With or without health insurance, medical bills can be daunting. If your medical expenses exceed 10 percent of your adjusted gross income, you not only qualify for a tax deduction, you can also cover those expenses with a penalty-free withdrawal from your annuity. The exemption only allows for withdrawals to cover bills in excess of that mark. For example if you had $10,000 in medical bills and $50,000 AGI, you could withdraw $5,000 penalty free.

Called to Active Duty

If you’re a reservist, you might face sudden changes to your financial picture when called to active duty for an extended amount of time. You can take penalty-free withdrawals if you’ll be on active duty for 180 or more days. If you've established your annuity as a qualified retirement plan, you even have the ability to repay yourself without affecting your annual limits. You have up to two years after active duty ends to make the repayments.

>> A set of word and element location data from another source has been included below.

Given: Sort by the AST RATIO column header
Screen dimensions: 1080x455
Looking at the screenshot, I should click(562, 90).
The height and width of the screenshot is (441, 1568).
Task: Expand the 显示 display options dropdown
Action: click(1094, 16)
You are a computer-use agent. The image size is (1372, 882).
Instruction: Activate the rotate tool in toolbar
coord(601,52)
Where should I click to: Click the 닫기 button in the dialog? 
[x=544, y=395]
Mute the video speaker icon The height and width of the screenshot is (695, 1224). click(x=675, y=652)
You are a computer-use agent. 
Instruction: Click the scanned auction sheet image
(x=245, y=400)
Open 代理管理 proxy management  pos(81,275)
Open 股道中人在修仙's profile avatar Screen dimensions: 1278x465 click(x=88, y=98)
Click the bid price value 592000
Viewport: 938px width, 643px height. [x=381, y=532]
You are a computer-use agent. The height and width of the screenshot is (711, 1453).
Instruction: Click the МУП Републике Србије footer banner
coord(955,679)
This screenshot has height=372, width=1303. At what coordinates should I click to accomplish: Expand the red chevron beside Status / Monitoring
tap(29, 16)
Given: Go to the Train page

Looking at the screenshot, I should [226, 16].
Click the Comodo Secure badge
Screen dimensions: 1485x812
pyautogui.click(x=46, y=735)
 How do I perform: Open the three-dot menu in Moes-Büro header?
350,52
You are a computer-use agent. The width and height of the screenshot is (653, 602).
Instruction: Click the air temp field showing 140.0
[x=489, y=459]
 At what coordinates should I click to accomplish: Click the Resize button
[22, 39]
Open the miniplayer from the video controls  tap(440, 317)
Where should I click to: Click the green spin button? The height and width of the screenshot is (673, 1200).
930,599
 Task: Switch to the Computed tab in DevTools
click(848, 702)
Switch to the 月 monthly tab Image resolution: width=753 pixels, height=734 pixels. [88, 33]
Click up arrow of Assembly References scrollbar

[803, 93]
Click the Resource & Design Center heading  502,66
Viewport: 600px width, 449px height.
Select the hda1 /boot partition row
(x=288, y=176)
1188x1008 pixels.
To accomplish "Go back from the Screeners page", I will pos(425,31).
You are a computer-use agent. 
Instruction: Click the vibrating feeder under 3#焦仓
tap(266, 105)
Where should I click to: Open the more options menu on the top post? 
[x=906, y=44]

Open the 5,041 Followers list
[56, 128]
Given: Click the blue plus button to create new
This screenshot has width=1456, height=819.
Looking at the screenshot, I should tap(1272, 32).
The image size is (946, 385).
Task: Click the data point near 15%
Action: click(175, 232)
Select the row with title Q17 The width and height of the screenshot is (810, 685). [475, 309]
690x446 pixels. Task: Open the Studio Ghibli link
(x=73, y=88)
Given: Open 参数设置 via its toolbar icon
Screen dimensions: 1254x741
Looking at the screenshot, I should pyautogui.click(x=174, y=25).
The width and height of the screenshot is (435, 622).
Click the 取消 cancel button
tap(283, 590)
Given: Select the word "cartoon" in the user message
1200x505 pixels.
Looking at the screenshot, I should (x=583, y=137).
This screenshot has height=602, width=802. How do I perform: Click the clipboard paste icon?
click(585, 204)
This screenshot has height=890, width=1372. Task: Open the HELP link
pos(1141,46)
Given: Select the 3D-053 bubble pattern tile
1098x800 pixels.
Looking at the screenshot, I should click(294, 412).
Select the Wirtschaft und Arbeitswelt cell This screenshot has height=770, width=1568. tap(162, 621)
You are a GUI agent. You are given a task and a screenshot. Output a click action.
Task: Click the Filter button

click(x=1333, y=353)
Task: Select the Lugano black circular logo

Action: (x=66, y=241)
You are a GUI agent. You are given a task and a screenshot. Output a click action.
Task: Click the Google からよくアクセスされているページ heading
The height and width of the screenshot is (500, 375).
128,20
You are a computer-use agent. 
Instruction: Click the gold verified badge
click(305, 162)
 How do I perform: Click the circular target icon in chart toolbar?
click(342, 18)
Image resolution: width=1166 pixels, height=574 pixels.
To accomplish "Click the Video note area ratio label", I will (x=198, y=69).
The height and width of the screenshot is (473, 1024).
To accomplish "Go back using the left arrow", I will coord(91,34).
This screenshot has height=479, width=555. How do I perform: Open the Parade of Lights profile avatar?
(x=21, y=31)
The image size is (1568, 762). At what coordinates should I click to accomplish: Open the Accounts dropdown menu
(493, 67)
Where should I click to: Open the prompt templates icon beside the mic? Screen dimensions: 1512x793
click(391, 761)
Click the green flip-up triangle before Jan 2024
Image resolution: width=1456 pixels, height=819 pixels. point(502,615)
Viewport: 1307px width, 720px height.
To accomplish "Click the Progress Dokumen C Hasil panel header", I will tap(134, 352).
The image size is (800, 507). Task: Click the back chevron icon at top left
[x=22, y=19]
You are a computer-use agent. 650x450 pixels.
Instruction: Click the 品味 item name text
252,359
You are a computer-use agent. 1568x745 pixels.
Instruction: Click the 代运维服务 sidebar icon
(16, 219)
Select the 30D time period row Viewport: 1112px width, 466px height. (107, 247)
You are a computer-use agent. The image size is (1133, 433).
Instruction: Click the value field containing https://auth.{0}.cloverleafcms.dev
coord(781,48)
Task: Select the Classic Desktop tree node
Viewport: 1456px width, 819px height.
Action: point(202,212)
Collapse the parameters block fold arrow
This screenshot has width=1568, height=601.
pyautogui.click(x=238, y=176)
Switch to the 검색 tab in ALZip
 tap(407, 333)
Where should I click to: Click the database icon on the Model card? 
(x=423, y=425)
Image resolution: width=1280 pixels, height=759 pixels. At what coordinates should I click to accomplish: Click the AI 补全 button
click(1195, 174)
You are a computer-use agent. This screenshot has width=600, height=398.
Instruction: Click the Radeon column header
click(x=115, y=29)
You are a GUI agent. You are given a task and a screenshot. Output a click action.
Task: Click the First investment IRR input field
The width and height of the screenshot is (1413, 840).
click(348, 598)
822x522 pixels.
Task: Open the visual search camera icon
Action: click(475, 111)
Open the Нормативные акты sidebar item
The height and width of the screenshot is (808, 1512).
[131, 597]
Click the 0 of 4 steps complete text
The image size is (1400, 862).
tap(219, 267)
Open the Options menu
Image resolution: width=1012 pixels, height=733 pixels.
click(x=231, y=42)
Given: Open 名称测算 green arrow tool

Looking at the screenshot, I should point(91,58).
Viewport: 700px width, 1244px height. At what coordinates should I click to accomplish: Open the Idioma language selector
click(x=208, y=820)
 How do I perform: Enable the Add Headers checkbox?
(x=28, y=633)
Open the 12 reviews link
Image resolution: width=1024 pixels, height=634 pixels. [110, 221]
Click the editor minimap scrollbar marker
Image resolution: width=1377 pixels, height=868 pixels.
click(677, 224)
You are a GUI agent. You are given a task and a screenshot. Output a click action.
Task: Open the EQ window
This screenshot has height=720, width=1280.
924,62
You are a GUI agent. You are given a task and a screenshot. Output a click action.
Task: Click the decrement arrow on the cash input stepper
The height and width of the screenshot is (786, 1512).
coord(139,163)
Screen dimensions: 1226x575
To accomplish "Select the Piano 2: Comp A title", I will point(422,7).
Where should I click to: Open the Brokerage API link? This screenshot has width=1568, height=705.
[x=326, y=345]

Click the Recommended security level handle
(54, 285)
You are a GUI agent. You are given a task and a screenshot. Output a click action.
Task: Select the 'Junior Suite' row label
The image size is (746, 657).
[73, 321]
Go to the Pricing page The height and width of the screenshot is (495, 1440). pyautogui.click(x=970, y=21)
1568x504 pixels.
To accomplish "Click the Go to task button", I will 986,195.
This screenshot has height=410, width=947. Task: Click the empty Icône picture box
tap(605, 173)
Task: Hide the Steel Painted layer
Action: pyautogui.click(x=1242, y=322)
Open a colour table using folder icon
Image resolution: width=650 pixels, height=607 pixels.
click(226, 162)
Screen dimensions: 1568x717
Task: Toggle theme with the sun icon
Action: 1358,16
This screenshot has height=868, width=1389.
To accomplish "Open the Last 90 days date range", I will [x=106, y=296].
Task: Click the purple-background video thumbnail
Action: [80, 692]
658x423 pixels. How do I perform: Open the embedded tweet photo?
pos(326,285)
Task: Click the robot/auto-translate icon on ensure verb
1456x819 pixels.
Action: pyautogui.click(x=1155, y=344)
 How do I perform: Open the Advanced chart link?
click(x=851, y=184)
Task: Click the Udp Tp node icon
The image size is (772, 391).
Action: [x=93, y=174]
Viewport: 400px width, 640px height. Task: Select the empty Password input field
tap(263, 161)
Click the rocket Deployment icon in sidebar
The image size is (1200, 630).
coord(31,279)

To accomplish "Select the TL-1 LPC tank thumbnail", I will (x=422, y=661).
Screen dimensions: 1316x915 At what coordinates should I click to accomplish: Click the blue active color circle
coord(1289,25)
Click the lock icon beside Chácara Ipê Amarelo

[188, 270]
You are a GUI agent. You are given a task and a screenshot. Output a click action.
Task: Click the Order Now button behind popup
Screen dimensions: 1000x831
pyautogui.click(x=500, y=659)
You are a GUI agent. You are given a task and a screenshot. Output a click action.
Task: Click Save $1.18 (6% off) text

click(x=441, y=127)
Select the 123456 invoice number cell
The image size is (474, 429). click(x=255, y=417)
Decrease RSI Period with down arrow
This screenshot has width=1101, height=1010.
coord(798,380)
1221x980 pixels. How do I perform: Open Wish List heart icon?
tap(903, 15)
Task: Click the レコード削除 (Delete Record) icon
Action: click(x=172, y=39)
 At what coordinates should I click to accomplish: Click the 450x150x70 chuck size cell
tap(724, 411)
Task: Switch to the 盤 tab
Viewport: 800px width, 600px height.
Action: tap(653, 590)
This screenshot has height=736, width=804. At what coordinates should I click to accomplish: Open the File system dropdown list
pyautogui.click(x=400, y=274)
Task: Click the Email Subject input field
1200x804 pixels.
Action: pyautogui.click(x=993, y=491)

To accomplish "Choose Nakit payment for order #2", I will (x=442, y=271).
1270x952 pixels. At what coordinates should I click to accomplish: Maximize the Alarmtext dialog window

Internal Revenue Service Levy

You fell behind on your tax bill. If you’re delinquent on your taxes, you might be able to catch a break. The 10 percent early withdrawal penalty doesn’t apply if the IRS makes the withdrawal as a levy. You still have to pay taxes on any previously untaxed growth they take out. Asking the IRS to levy your annuity to pay the delinquent taxes lets you avoid the extra sting of a penalty.